Consignes de l'exercice
1. Réécrivez sous forme de liste, s'il vous plaît, le paragraphe de l'extrait sur le sacré qui commence par « L'extension du domaine du sacré », en gardant ses faits principaux.
2. Citez le passage de l'extrait sur le sacré qui va de « 1L’extension du domaine » jusqu'à « prise de sens. » inclus.

Extrait choisi
■ ■ ■ ■ ■ ■ ■
1L’extension du domaine du sacré en dehors de la sphère religieuse est désormais suffisamment étayée et admise pour ne plus saisir le sacré différentiellement par rapport au modèle religieux mais un peu plus essentiellement (Dufour, Boutaud, 2013). Cependant, la diversité des conceptions du sacré qui se sont multipliées depuis un siècle dans les sciences humaines et sociales atteste de la difficulté à appréhender conceptuellement une notion à la fois subjective et objective qui procède d’une expérience sensible complexe, avec des croyances métaphysiques et spirituelles. Entre des recherches aux orientations multiples et variées, spiritualistes, ethnographiques en passant par celles plus psychologiques, nous cherchons à mettre en évidence la condition sensible du sacré, sa prise de forme et donc, in fine, sa prise de sens.

2La question de départ est celle de savoir comment le sacré vient aux choses, comment il s’investit dans un élément qui devient par-là même sacré. Poser la problématique en termes d’investissement ou de projection révèle déjà un postulat épistémologique et presque philosophique. En effet laisser entendre et, par cette forme assertive, finalement affirmer que le sacré vient aux choses, autrement dit qu’il suivrait un processus dynamique d’investissement, réfute ipso facto le point de vue immanentiste selon lequel une chose est sacrée parce qu’elle a toujours déjà été sacrée. Il provient moins d’une puissance interne souveraine à la chose que d’un mouvement, d’une force extérieure, selon Roger Caillois. Pour son compagnon de route au sein du Collège de sociologie, Georges Bataille, le caractère sacré n’est pas une réalité substantielle à l’épreuve du temps mais un instant privilégié trouvé au hasard d’une quête. Partant de cette désubstantialisation, Georges Bataille, en qui François Laplantine (2005) reconnaît l’un des précurseurs de l’anthropologie du sensible, ouvre précisément la voie à une pensée sensible du sacré. « Une telle disjonction du sacré et de la substance transcendante ouvre soudain un champ nouveau […], dans lequel il est possible d’entrer, à l’agitation qui s’est emparée de l’esprit humain vivant. Car si le champ du sacré est accessible, il ne peut être question pour cet esprit de ne pas franchir l’enceinte » (Bataille, 1970, p. 563). Dans l’œuvre de cet auteur inclassable, le sacré n’apparaît plus comme une chose matérielle devant laquelle l’inclination est rituellement programmée mais comme « un moment privilégié d’unité communielle » (Bataille, 1970, p. 562). Autrement dit le sacré est d’abord une expérience intensément vécue. Cette dimension sensible du sacré se montre également intimement liée à la dimension sensorielle (Boutaud, Dufour, 2012), dont Mircea Eliade a remarqué de longue date l’importance dans l’histoire religieuse et des croyances : « Il n’existe pas d’expérience religieuse sans l’intermédiaire des sens […]. En d’autres termes, partout dans l’histoire religieuse de l’humanité, l’activité sensorielle a été valorisée en tant que moyen de participer au sacré et d’atteindre le divin » (Eliade, 1954, p. 70-71).
■ ■ ■ ■ ■ ■ ■
Données
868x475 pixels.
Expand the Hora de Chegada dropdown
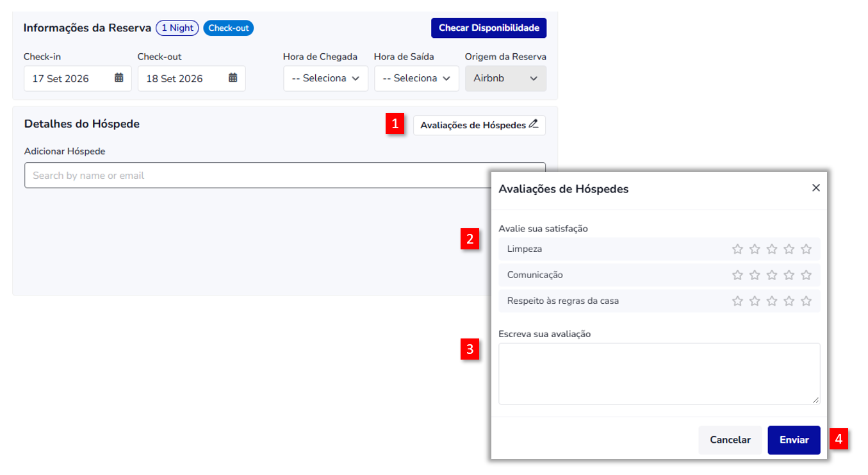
■ ■ ■ ■ ■ ■ ■
Résultats par consigne
1.
- L'extension du sacré hors de la sphère religieuse est assez établie et admise pour qu'on ne le saisisse plus seulement par différence avec le modèle religieux, mais de façon plus essentielle (Dufour, Boutaud, 2013).
- Les multiples conceptions du sacré apparues depuis un siècle dans les sciences humaines et sociales montrent combien il est difficile de saisir cette notion. Elle est à la fois subjective et objective, et procède d'une expérience sensible complexe liée à des croyances métaphysiques et spirituelles.
- Parmi des recherches aux orientations variées (spiritualistes, ethnographiques, psychologiques), le but est de mettre en évidence la condition sensible du sacré, sa prise de forme et, in fine, sa prise de sens.

2.
1L’extension du domaine du sacré en dehors de la sphère religieuse est désormais suffisamment étayée et admise pour ne plus saisir le sacré différentiellement par rapport au modèle religieux mais un peu plus essentiellement (Dufour, Boutaud, 2013). Cependant, la diversité des conceptions du sacré qui se sont multipliées depuis un siècle dans les sciences humaines et sociales atteste de la difficulté à appréhender conceptuellement une notion à la fois subjective et objective qui procède d’une expérience sensible complexe, avec des croyances métaphysiques et spirituelles. Entre des recherches aux orientations multiples et variées, spiritualistes, ethnographiques en passant par celles plus psychologiques, nous cherchons à mettre en évidence la condition sensible du sacré, sa prise de forme et donc, in fine, sa prise de sens.